In March, I was awarded an AIA Traveling Scholarship, specifically the Arthur A. and Florence G. Fisher Traveling Scholarship, to study disaster recovery/reconstruction and social housing in Chile, focused on the work of Alejandro Aravena of ELEMENTAL, recent Pritzker Prize winner. You can see my proposal on the WORKSHOP8 blog here. ELEMENTAL is based in Santiago, so first stop was to their office.
ELEMENTAL’s work is SO very relevant in the world of architecture today. They are a “Do Tank” working to solve the most pressing issues of our times: poverty, housing and disaster recovery/reconstruction- they have designed over 2,500 units of affordable/social housing to date! ELEMENTAL has also completed impressive educational and civic projects. The partners of the firm include: Alejandro Aravena, Gonzalo Arteaga, Juan Cerda, Victor Oddó, and Diego Torres.
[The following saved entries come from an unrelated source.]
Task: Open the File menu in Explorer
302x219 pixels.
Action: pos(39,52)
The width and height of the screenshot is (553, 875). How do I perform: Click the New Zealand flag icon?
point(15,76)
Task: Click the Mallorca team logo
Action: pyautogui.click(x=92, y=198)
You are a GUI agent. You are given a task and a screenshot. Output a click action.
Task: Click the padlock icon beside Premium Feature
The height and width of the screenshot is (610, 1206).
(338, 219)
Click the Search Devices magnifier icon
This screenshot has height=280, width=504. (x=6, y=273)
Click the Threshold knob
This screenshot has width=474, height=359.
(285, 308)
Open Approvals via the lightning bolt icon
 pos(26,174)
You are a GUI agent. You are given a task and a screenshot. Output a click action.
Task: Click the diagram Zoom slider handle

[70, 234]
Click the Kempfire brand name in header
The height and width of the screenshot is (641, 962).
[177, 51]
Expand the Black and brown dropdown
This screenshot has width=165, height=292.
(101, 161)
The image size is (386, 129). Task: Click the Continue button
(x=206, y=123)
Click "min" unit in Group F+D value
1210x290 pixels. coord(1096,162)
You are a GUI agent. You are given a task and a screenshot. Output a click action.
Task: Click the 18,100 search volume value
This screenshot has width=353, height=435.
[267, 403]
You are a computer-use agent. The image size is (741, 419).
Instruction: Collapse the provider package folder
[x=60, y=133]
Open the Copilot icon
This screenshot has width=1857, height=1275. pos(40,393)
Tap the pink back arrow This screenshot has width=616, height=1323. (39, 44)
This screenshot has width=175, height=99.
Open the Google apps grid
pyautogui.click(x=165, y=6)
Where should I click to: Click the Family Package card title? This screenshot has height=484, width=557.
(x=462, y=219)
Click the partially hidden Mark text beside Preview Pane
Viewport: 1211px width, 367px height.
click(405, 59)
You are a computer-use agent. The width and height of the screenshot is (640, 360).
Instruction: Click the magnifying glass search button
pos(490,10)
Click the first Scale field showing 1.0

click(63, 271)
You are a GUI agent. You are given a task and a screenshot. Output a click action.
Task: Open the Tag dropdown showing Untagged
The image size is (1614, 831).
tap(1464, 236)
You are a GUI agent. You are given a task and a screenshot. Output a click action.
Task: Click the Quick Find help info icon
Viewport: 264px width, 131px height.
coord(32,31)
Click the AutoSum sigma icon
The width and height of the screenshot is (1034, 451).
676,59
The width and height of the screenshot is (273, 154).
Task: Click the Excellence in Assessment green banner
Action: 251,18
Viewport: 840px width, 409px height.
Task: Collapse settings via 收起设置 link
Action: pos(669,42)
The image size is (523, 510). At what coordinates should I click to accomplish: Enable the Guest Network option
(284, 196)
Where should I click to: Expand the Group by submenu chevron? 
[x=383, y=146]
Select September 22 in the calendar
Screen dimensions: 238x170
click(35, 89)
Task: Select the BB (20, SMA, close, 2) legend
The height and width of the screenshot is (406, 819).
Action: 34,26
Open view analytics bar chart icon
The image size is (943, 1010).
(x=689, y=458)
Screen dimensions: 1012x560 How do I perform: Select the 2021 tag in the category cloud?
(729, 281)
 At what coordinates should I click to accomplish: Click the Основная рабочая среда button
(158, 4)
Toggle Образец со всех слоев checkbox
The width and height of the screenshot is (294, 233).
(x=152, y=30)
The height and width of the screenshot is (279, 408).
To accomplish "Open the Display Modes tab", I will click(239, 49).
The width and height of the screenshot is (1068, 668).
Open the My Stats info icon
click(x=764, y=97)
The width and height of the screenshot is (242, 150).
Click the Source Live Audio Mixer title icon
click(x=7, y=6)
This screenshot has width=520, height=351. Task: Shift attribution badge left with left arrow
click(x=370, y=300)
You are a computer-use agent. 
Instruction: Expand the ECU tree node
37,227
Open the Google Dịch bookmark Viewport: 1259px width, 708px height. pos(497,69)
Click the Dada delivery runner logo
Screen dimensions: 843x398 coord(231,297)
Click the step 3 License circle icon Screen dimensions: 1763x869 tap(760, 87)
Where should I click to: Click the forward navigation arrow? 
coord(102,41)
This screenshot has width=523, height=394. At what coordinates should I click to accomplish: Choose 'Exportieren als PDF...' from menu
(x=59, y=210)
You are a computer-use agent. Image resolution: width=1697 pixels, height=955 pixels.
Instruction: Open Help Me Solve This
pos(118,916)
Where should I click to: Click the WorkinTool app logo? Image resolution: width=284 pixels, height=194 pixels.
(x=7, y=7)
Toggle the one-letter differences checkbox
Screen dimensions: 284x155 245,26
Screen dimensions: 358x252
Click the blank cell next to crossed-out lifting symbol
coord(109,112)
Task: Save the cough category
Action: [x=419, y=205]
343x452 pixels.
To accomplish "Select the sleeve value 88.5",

Finding ELEMENTAL’s office- a dated skyscraper (left) in Santiago with amazing views.
A nice stair/ramp combo in front of the building.
View of Santiago from ELEMENTAL’s conference room.
The white board full of sketches that is in most magazines.
I not only wanted to simply see the office and the whole team, but I also needed to get addresses to all of the projects I wanted to visit, as well as figure out how to buy the most recent ELEMENTAL book, ELEMENTAL: Incremental Housing and Participatory Design Manual, which focuses on the projects and processes of the firm. Back in March, the US was out of stock of this book and it was listed for somewhere around $1,000! I felt a little star-struck to see Alejandro in the back of the office at a desk crit (is that lame?) His hair looked just as good in real life as it does in the magazines.
Finally! A copy of ELEMENTAL’s book for $72USD.
I mainly came to Santiago to check out the social housing projects ELEMENTAL is known for- and their concept of “half a good house“- but I also wanted to see some of their other architecture projects.
The Centro de Innovación is a remarkable building. It is an educational building for the Pontificia Universidad Católica de Chile. I was blown away with how massive and solid the outside was in comparison to how warm and open the inside felt.
A model of the building inside the lobby.
The huge concrete blocks are like stacked legos with voids. ELEMENTAL used concrete on the exterior as a thermal mass to avoid unwanted heat-gains.
Just a beautiful concrete wall!
Entrance and signage.
Simple modern chairs and colorful super-graphics inside the first level lobby.
Warm wood frames the gathering and classroom spaces. All the learning and activities can constantly be seen on each floor. The interior is always alive.
Industrial elevators contribute to the constant movement inside the building.
Main lobby space. I loved the color-designated gathering spaces.
The main cafe/restaurant.
It always helps to have a human scale to understand a building.
A beautiful small detail where not many people enter at the back of the building.
On the same campus is also the Torres Siamesas, another educational building for the Pontificia Universidad Católica de Chile. The Siamese Towers were built in 2004 and quite a bit of aging can be seen. Regardless, it is a very interesting building. The concept was to use glass on the exterior and pull the actual interior building away from the glass in order to maintain a constant air flow between the two.
In the lower courtyard area. Student classrooms are located on the lower levels and offices are located on the upper levels. You can see the exterior wood has taken some wear and tear from the weather.
The main entrance into the offices on the right and the main entrance into the classrooms on the left. The outside is a series of wooden ramps that form interesting gathering and walking spaces.
Inside the main entrance space, you can see the interior building pulled back from the glass skin. Large wood beams brace the interior building and diagonal sheet rock make for a dynamic graphic on the walls.
Another view of the interior building and exterior glass skin. Quite beautiful!
A fun lighting design, but some much needed replacements.
Perforated screening allows outside air into the gapped-void space for constant circulation.
While on campus, I also visited the Facultad de Matematica, but wasn’t able to enter the building. The previous two projects were the most note-worthy.
When traveling, you have to accept that sometimes your plans will get messed up. Getting stuck in Mendoza for an extra 5 days- and having already booked a flight from Santiago to Iquique on June 20th- I had to let go of 2 cities I had included in my proposal: Concepción, which was greatly affected by the 2010 earthquake and subsequent tsunami, and Constitución, which ELEMENTAL has worked on much post-disaster recovery reconstruction including Villa Verde, a recent housing project for 484 families/employees of the Arauco Forest Company.
Villa Verde. Photo credit.
Luckily Santiago, Valparaíso and Iquique all had great housing projects for me to learn from. Off to Valpo for some more adventure and then back to Santiago!